Other great space-saving options are abbreviations (e.g., instead of “extra-large” you could use XL), and shorter synonyms (e.g., T-shirts instead of tee-shirts). The decision on which version of the keyword to use in the title has to be based on the search volume for those keywords, and also on the content targeted on the page.

Calls to action (CTAs)
A page that ranks second, but has a great compelling CTA in the title, could theoretically grab more clicks than the page ranked first if that first page has a poor title. Remember that one of the most important elements tested in advertising and conversion rate optimization is the headline. On SERPs, your headline is the title.

CTAs include action verbs, unique selling points or promotional words. Sometimes, promotions can also affect CTR. An example of a promotional title is: “All Digital Cameras 60% OFF”.
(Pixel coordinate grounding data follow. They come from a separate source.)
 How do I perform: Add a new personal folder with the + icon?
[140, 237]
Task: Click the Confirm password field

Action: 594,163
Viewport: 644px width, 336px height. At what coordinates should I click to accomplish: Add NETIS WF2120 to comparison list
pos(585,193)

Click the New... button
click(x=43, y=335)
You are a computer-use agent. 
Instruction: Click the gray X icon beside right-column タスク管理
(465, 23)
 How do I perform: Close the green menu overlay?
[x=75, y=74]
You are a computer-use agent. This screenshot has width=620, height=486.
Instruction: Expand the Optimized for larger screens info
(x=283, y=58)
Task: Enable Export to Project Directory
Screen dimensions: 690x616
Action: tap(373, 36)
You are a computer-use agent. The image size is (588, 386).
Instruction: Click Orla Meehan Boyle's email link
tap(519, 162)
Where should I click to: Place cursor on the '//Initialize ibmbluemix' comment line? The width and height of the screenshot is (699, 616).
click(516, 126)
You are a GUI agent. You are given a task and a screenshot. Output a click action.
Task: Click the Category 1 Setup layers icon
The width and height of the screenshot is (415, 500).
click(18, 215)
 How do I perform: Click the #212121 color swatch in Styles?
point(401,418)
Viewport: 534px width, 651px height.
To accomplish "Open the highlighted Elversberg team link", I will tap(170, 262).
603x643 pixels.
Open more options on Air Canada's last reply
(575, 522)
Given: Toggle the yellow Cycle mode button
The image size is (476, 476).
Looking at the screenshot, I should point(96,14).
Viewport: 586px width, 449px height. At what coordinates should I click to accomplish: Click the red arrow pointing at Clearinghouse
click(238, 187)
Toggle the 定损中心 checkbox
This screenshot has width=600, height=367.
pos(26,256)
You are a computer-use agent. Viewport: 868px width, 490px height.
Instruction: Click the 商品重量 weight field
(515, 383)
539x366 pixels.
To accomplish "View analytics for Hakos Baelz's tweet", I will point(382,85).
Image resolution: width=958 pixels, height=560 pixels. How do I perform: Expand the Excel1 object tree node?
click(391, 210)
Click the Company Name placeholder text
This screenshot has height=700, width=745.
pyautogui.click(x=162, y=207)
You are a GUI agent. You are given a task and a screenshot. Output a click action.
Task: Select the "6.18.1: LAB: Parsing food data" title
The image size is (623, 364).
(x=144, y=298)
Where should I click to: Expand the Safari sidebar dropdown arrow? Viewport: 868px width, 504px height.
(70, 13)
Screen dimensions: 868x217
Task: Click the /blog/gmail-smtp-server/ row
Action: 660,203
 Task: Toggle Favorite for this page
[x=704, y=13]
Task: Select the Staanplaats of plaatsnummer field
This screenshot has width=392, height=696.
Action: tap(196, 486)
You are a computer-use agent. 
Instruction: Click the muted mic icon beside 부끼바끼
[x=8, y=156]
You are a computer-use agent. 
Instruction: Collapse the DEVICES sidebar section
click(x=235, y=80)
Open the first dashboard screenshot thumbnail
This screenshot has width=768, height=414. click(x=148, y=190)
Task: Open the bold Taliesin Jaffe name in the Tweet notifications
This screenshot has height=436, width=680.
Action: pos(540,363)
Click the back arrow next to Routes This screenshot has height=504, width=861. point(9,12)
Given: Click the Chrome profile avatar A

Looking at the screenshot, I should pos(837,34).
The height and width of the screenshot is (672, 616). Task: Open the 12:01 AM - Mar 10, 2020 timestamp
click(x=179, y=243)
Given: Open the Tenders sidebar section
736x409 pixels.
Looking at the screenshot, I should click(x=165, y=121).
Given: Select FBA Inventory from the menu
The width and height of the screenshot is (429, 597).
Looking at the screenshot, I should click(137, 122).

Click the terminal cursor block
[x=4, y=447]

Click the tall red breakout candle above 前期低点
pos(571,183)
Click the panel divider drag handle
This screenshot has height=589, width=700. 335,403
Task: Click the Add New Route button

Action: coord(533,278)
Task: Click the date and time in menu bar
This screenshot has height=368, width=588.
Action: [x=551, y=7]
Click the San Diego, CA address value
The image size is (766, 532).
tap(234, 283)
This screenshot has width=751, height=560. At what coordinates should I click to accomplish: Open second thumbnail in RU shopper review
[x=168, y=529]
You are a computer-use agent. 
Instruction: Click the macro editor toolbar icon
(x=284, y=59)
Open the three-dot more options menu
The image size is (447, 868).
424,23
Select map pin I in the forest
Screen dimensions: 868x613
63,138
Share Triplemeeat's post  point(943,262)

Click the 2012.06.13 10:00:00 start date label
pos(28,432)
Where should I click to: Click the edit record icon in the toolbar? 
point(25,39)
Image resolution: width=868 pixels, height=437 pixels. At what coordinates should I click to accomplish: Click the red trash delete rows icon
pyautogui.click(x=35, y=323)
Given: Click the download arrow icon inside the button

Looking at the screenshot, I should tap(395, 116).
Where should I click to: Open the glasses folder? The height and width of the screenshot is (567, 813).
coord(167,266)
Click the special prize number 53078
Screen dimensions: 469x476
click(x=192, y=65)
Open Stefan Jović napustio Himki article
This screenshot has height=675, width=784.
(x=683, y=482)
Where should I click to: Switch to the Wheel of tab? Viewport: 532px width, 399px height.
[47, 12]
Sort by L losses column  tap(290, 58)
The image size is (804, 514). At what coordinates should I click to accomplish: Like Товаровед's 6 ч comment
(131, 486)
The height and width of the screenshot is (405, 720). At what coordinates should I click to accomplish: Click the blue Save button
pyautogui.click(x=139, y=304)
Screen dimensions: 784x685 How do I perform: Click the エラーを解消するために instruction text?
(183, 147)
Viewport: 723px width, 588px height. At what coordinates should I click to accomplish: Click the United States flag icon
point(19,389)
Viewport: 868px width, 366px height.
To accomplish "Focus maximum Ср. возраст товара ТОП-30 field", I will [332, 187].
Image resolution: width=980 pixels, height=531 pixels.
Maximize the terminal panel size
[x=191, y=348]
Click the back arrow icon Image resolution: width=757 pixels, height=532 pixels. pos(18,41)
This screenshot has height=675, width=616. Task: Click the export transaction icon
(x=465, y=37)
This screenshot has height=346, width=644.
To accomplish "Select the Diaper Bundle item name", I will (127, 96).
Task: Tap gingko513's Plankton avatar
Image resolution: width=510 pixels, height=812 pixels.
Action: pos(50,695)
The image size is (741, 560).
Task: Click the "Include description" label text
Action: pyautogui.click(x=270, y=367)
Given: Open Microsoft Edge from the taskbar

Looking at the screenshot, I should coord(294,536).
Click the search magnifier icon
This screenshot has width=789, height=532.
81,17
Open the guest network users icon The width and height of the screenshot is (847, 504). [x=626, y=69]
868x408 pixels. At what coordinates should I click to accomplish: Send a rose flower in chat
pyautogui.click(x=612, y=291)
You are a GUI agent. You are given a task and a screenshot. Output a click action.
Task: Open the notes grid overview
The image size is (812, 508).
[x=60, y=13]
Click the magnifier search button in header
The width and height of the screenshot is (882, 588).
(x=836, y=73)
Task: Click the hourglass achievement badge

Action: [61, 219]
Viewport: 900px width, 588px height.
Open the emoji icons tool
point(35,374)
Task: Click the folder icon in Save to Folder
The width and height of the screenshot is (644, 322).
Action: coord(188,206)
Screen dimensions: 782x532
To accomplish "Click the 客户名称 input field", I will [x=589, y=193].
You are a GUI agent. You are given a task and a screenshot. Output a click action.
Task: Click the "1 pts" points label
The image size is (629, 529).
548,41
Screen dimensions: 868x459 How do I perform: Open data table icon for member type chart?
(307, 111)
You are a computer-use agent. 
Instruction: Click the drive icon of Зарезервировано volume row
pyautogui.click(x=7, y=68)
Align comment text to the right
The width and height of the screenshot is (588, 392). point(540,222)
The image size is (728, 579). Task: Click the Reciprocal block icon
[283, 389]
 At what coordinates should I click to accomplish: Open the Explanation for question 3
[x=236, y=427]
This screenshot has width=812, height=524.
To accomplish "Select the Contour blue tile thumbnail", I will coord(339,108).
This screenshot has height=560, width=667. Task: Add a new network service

Competitive differentiators and free shipping
If you know that your target market is sensitive to a particular feature or benefit that is part of your unique selling proposition (e.g., you offer a “lowest price guarantee”), use that to attract more clicks on your listing, and to differentiate from competitors. You can do the same if you have a competitive edge (e.g., you are the exclusive retailer of a product/line of products).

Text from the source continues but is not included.